There’s no doubt about it. Reaching the very pinnacle of any sport or game doesn’t just earn a great deal of admiration and respect – it also means big winnings. In traditional sports like tennis or golf, those at the very top of their game can win millions every year and build up considerable fortunes. One only has to look at tennis player Rafa Nadal who is estimated to be worth around $180 million which is surely enough to see him through a very comfortable retirement.

Reaching the very pinnacle of any sport or game doesn’t just earn a great deal of admiration and respect – it also means big winnings.

It all comes down to the fact that, when there are very few other people in the world that can perform as well as you do, the rewards are great. More and more, this is what the very best players of eSports are beginning to discover today. Take Johan “NOtail” Sundstein, the DOTA 2 champion who leads the top 10 highest eSports earners with an estimated fortune of $6.9 million. Not quite in the Nadal league but at 27 he has few more years left in him to add to that total.

This is all especially remarkable when you think that in the early days of eSports the prizes were quite laughable. To go back to the very first recognised event which took place in 1972 at Stanford University, game was called Spacewar! And the first prize was a year’s subscription to Rolling Stone magazine. The next major event came a few years later in the form of an Atari-sponsored Space Invaders contest that 10,000 people entered, attracted by the prospect of winning an Asteroids arcade game.

Eyes on the prize

So today, when tournaments like The International for DOTA 2 players have prize pots of over $34,000,000 and the Fortnite World Cup Finals offer over $15 million to the winners it’s easy to see just how far we have come.

Of course, these are just the very biggest of the tournaments and there are many more with smaller prize funds such as the football game FIFA eContinental Cup and the Huya DOTA Winter Invitational with prize funds of $300,000 and $91,000 respectively.

While the prize funds and earnings of the players are often compared with those of major sports, it’s also interesting to compare them with games that also offer the potential of high earnings.

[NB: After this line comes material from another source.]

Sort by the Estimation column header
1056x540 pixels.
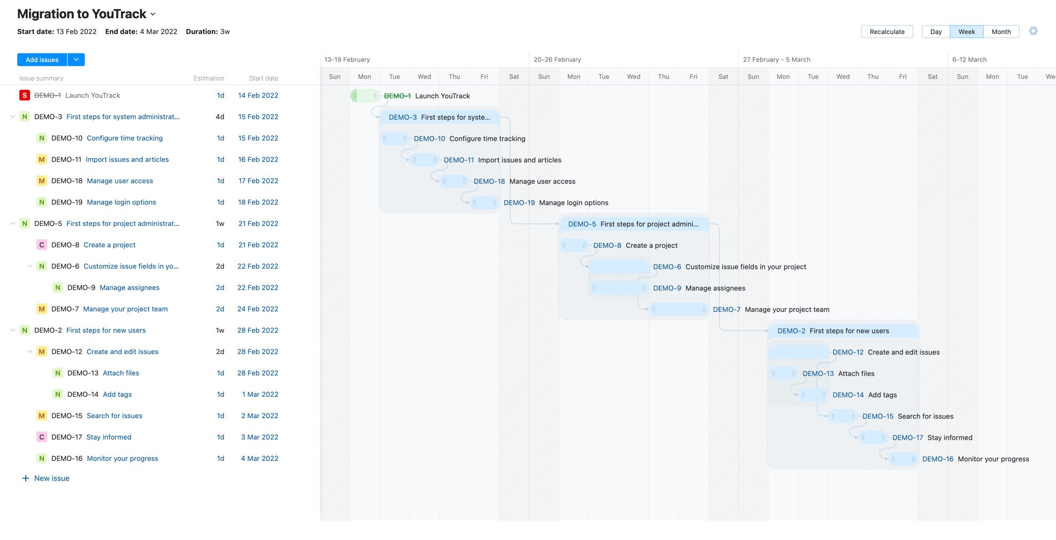[x=208, y=79]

One of the foremost of these is poker whose very top performers can also be worth millions. Leading the pack is a player called Phil Ivey, reputedly worth $100 million or more.

Poker stars

As with eSports, most of the best players in the poker world make the bulk of their money from tournament play all round the world. The very pinnacle of these tournaments is an event called the World Series of Poker that is held in Las Vegas each year and which attracts around 150,000 players of every standard from hopeful amateurs up to the very best.

As with eSports, most of the best players in the poker world make the bulk of their money from tournament play all round the world.

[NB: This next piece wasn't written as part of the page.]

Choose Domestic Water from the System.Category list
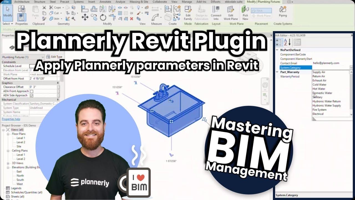 [322, 93]
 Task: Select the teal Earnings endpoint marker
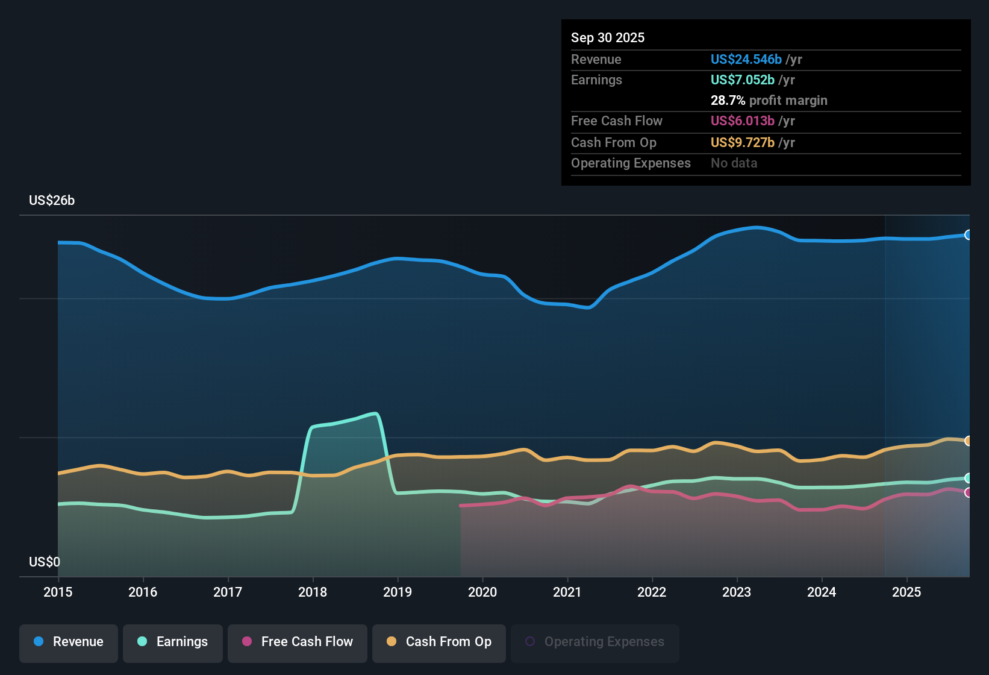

There are many different games at the WSOP but the one that everyone wants to win is called, appropriately, The Main Event. Starting with thousands of players but ending up with a final table of nine, the rewards are potentially huge as Hossein Ensan discovered in 2019 when he took home the prize pot of $10 million.

The fact that in most poker tournaments that it is generally one player, playing for him or herself not in a team, means that the potential of far greater earnings is possible.

Sharing the spoils

The fact that most of the big eSports tournaments are dominated by teams means that there may be less opportunity for individuals to carry of the really big individual prizes. Generally, the over prize structure in tournaments means that the money is spread more evenly across a number of players. However, there are some individual tournaments such as the Fortnite World Cup where individual prizes are awarded.

Turning to poker players and the way that they make money, it’s not all in high profile tournaments in glamorous locations like Las Vegas, Monaco and Macau. For some, a good proportion of their earnings come from playing poker online at any of the recognised sites. These offer a valuable alternative way to play for money without the extra expenses of travel and accommodation. They also offer players the option of traditional cash games or tournament play.

When it comes to actual tournament play, the economics of being a professional poker player can also have an effect on how much of the players actually get to keep. Without a team to pick up the expenses for their trip, these are overheads that have to be factored in. Many players, particularly towards the start of their careers, also need backers to provide the buy-ins needed to enter tournaments. This means that they have to give up an agreed proportion of any winnings they make to pay back the loan, with interest.

There’s also the fact that when eSports players lose, all they lose is the game. When things don’t go quite as planned for poker players it’s actual cash that they are losing. So when one compares the prizes that the two can win, this is another very important consideration.

So, as you can see, it’s hard to make a precise comparison between the two in terms of prize money. But with the burgeoning growth of eSports we can be sure of one thing – the rewards for the winners are surely set to grow and grow.